Alex & Phil
Alex and Phil have ended up by amazing coincidence immediate neighbours. Reunited after 40 years, they met again at an Arbour social BBQ, having known each other well as members of the track and field team at Sydney Uni in their youthful days of study.
HI, NEIGHBOUR, BERRY, NICE TO SEE YOU AGAIN
Story as written by Carolyn Boyd in the Coast & Country liftout of the Domain on 16-17 August.
Almost four decades after they first met, the last place retired surgeon Alex Tahmindjis and dentist Phil Crocker expected to catch up again was while they were looking for a new home.
The pair were members of the track and field team at Sydney University in their undergraduate days. While Tahmindjis went on to become a champion hammer thrower, reaching the national titles, Crocker switched focus to tennis.
It was while they were looking at an over-55s development in Berry that they renewed their friendship.
“Alex and his wife came down here looking at the place and they ended up moving next door,” says Crocker, a retired dentist who lives at The Arbour in Berry.
Crocker and his wife, Pam, a former teacher who received an OAM in 2010 for services to her community, were the first of the friends to move to The Arbour. They had been planning to do so for several years and were one of the first couples to register interest in the development.
The couple had previously lived in Sydney’s Frenchs Forest for 20 years before making a tree change for a quieter life in Tumut, where they lived for two decades. They were not keen to retire to the city.
“We didn’t want to go back and live in Sydney because the traffic was so terrible,” Crocker says.
However, as the couple’s two sons and grandchildren are in Sydney, they wanted to be within easy driving distance. Family ties to the southern highlands and south coast made Berry an easy choice.
“We knew that we wanted to move here because my wife is from Wollongong originally and I grew up at Moss Vale [and] I’ve got a twin brother at Kangaroo Valley,” Crocker says.
After years of working, the couple were attracted to an over-55’s village where they did not have to worry about maintaining their property or mowing their own lawn.

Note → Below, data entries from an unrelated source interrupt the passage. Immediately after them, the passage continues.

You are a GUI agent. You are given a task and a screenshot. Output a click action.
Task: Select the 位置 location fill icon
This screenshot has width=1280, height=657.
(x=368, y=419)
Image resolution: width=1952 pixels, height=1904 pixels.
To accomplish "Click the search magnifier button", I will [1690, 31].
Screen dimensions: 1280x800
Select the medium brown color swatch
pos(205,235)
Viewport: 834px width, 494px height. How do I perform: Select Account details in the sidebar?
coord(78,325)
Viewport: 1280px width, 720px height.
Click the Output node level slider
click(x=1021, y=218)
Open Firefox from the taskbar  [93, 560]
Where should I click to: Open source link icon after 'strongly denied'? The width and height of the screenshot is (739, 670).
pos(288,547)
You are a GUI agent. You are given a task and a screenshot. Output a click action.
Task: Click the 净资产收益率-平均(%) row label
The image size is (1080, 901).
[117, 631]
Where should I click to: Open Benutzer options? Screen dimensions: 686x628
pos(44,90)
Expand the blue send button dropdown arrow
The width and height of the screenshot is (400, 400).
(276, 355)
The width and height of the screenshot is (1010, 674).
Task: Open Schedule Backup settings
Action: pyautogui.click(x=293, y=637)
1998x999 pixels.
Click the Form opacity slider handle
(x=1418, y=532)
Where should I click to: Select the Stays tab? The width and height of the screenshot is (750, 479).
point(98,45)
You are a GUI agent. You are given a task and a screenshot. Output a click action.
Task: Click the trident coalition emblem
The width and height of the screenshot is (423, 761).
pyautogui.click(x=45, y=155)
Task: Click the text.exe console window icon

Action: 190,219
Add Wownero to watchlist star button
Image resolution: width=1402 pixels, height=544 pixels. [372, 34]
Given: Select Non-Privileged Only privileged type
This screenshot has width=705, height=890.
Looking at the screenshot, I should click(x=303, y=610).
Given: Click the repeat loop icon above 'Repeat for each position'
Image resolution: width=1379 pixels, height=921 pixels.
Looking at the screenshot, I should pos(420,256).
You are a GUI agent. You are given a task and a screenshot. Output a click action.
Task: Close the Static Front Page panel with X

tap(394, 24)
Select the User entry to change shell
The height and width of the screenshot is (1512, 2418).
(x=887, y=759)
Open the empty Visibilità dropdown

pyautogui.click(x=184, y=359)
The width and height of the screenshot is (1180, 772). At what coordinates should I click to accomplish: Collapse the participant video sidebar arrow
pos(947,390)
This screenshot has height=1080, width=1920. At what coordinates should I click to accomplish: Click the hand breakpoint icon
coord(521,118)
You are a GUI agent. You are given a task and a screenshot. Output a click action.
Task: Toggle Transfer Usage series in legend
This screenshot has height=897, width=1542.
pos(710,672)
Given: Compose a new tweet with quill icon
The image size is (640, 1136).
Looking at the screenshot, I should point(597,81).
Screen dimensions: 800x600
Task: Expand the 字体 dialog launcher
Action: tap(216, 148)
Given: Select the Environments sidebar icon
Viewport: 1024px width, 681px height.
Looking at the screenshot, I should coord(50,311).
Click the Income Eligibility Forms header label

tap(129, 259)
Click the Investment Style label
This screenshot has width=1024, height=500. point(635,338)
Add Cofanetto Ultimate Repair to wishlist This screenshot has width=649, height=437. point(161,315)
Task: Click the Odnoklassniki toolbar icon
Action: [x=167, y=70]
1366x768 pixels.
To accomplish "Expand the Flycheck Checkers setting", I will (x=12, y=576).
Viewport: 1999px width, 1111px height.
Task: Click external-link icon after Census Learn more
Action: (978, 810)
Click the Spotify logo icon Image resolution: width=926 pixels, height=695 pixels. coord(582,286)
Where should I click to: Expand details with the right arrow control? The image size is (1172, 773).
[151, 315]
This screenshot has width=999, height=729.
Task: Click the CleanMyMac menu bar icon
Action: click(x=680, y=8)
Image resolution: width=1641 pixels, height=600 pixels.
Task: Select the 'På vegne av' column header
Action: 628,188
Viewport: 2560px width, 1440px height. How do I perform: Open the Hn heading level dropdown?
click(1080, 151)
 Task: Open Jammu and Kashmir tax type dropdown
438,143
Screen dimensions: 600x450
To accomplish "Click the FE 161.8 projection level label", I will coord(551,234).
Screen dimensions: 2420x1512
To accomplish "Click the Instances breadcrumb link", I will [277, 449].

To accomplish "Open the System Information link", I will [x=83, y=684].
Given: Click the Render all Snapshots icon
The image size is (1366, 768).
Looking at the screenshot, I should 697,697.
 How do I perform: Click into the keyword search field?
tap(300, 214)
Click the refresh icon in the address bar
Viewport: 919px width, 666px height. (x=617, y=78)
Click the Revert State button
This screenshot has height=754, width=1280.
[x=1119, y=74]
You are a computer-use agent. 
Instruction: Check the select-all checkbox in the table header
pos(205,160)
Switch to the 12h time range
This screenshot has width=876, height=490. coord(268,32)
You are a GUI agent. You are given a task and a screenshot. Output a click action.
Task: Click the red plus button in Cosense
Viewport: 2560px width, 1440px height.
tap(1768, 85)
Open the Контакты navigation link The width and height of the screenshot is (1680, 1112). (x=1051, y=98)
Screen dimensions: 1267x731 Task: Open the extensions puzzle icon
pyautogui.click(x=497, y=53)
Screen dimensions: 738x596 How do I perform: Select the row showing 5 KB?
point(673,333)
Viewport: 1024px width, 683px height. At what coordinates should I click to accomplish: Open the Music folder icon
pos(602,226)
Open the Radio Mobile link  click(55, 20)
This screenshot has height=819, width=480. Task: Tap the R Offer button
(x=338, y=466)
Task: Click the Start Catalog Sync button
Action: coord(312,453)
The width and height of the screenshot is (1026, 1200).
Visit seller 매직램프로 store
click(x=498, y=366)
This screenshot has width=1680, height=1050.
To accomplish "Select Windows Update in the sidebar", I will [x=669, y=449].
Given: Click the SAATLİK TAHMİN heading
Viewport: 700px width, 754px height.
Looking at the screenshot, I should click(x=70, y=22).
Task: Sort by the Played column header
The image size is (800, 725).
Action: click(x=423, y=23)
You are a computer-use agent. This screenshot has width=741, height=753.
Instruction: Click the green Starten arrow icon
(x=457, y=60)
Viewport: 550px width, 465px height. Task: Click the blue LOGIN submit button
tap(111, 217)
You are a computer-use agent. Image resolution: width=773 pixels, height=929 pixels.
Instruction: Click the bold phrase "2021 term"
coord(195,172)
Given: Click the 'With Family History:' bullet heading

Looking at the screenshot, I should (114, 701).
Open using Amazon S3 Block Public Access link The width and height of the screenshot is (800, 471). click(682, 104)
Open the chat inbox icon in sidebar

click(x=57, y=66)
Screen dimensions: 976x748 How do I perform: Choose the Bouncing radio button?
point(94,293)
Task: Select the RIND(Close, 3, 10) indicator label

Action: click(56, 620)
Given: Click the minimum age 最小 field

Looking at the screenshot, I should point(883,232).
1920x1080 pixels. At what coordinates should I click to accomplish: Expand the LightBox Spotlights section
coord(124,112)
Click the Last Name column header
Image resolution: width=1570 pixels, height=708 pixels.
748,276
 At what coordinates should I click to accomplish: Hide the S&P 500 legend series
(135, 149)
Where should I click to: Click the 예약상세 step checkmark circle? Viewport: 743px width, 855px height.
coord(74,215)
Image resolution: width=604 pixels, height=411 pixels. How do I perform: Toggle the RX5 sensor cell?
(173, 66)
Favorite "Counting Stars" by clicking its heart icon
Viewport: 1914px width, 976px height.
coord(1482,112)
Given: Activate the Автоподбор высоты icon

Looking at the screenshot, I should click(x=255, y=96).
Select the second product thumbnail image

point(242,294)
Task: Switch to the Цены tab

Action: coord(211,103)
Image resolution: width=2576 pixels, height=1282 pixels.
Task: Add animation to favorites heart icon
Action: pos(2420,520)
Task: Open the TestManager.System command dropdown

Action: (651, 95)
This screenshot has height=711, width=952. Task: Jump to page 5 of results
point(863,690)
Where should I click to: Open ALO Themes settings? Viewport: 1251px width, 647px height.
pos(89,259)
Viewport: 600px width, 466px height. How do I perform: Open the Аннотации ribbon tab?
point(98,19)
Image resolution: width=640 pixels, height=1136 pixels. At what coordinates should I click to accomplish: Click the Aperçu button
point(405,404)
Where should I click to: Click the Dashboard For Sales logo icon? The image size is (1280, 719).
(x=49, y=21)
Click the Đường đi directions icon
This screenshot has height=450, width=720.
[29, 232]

“It’s a really nice way of just enjoying retirement,” says Crocker, who paid $575,000 for a new two bedroom, two-bathroom house with a study at the development.
“It’s a 99-year lease, so you don’t actually own it, which means you don’t even have to change light bulbs,” he says.
“They do all of that sort of stuff. It just frees you up so that you can just do what you want to do. As you get older, you can become very isolated living in your family home and you’ve got the worry of all the maintenance and mowing lawns and stuff like that.”
Although he admits to finding time for an afternoon nap now, Crocker says he feels just as busy in retirement as when he was running his own dental practice.
‘”People told me, ‘You’re going to be bored stiff,’ and I’m thinking, ‘Oh gee, I’d like to be bored stiff so I can get some more reading done’. I haven’t had time to get the reading done that I want to do!”
“With a village like this, you can live like a hermit or you can be like us and take part in a lot of the activities. We’re very busy here, I’m secretary of the local aero club, I’m in Rotary. Were involved in our local church here and there’s a lot happening.”
The Crockers pay a monthly fee of about $630 to cover maintenance and insurance. “People who have actually done the sums say it works out about the same as if you were living in your own home and paying for all your maintenance and all your rates and taxes,” Crocker says.
Pam is part of a walking group, attends two exercise classes a week and plays the piano for several groups including another retirement village.
Since moving to Berry, Crocker has discovered he and Tahmindjis aren’t the only ones in the development with healthcare backgrounds; in fact, their row of houses has been dubbed “Macquarie Street” because there are several nurses and retired medical specialists living there.